When it was expected that the L train would be shut down for 15 months between Manhattan and Brooklyn, city officials offered additional traffic and transit options to help out the stranded straphangers.
Those mitigation plans included an exclusive busway on 14th Street, added pedestrian walkways, new bike lanes and a Citi Bike expansion.
Gov. Andrew Cuomo announced that a complete L train shutdown was no longer necessary in the beginning of January. Though the MTA was silent on the sudden change of plans for a few days, the authority finally agreed, announcing on Jan. 18 that the shutdown was officially off.
But no officials have said what this turn means for these mitigation plans, and transit activists argue the changes are still necessary to ease traffic congestion, increase pedestrian and bike safety and make the city more accessible for all New Yorkers.
“Buses are critical for people with disabilities,” Assembly Member HArvey Epstein said at the Wednesday morning rally at 14th Street and 1st Avenue in Manhattan. “They rely on our bus service. We need to make 14th Street more accessible for buses so we can move the city around.”
Officials took to calling the new situation an “L train slowdown,” rather than shutdown, specifically criticizing the M14 bus for its notorious snails’ pace.
Without L train shutdown, what’s the plan?
The L train will not be completely shuttered for 15 months, but straphangers will see service disruptions on nights and weekends. The new plan is to close one tunnel at a time, and run L trains in both directions on the other tunnel.

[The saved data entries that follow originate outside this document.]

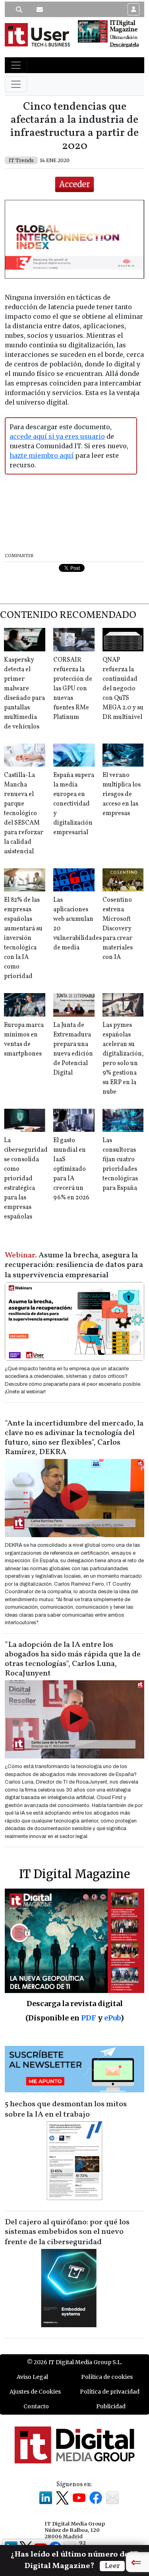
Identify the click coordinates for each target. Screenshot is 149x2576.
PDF (88, 2017)
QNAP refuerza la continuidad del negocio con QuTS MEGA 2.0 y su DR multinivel (123, 689)
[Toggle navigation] (16, 65)
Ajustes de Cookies (35, 2391)
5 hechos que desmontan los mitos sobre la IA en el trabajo (66, 2109)
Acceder (74, 184)
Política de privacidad (109, 2391)
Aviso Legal (32, 2376)
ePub (112, 2017)
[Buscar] (19, 10)
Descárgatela (124, 44)
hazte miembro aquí (42, 455)
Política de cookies (107, 2376)
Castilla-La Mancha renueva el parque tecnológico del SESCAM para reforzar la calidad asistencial (23, 813)
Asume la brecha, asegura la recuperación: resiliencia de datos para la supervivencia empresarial (74, 1265)
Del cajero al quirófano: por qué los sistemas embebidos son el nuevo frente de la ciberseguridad (67, 2232)
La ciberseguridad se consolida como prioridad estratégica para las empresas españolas (26, 1178)
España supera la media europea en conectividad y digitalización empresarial (73, 804)
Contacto (36, 2406)
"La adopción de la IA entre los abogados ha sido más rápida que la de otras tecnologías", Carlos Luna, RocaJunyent (73, 1659)
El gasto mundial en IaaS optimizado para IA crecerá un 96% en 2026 (71, 1169)
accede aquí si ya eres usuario (57, 436)
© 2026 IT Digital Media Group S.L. (74, 2362)
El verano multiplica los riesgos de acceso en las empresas (122, 794)
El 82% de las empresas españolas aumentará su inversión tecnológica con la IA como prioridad (23, 938)
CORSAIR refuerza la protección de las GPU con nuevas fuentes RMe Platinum (72, 689)
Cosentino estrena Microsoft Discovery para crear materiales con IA (118, 929)
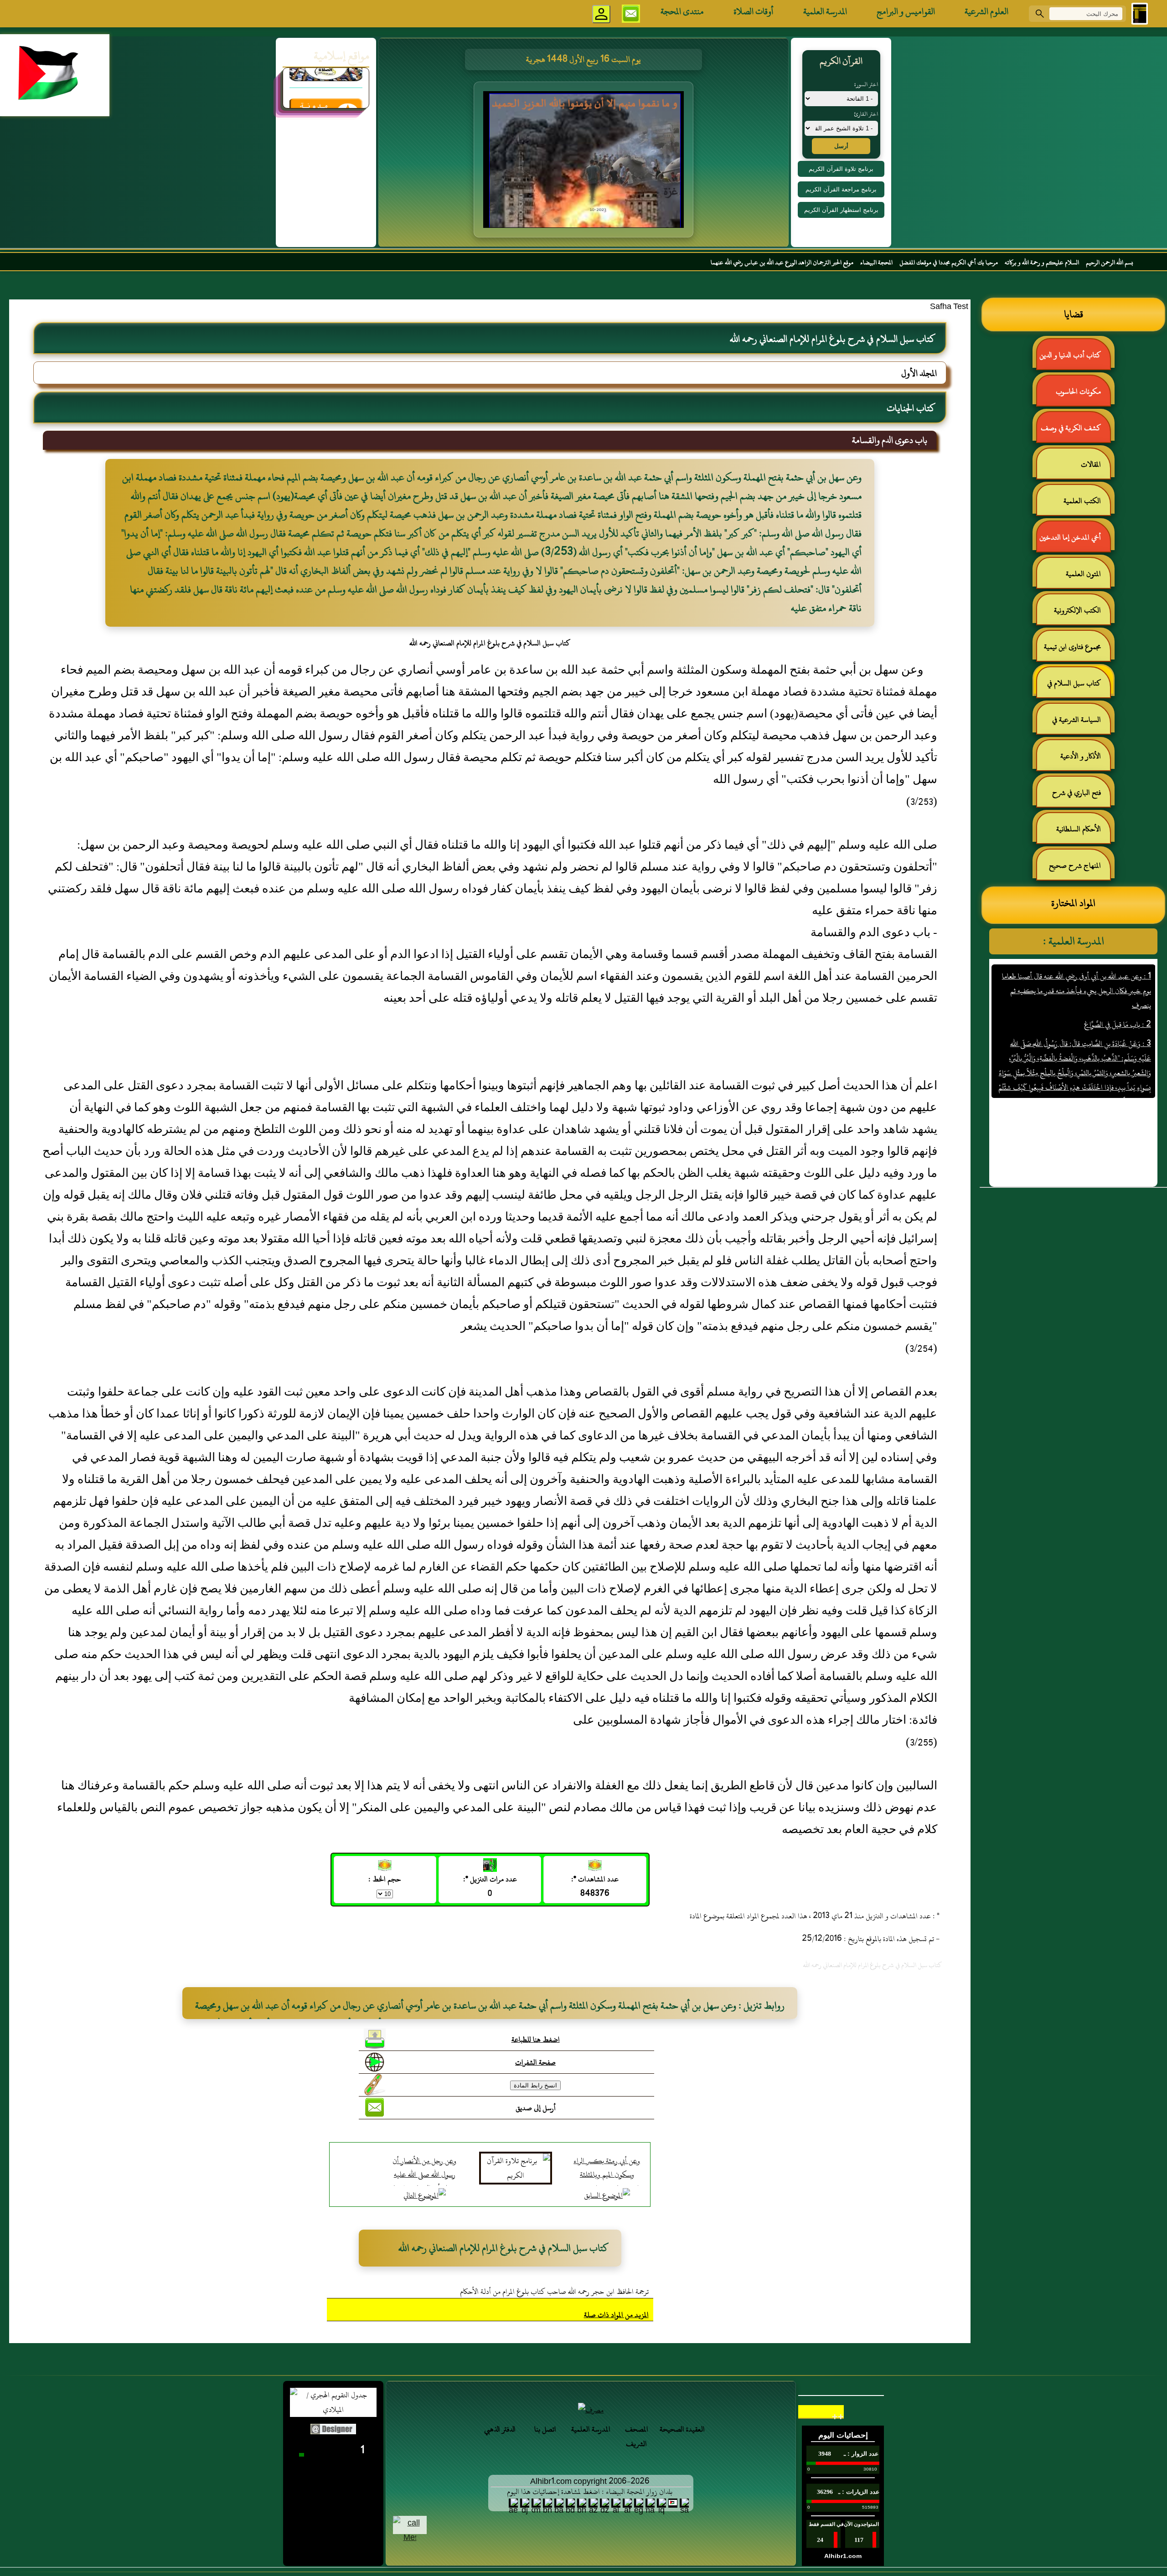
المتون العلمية (1083, 574)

Some officials are concerned that this could cause cause long wait times for the next L train, leaving straphangers frustrated on the subway platform. Officials said the reduced service could mean 20 minute train headways, but a leaked draft memo said L train wait times could stretch to “40 minutes or more.”
“No rider should be on a platform for 40 minutes waiting for a train,” Sen. Brad Hoylman said at the Wednesday rally.
But not everyone wants the mitigation plans to stay in place. The 14th Street Coalition have said that the New Yorkers who live on that street are being ignored when it comes to transit concerns, and that the busway, bike lines and vehicle bans would make it nearly impossible to park or drive in that community.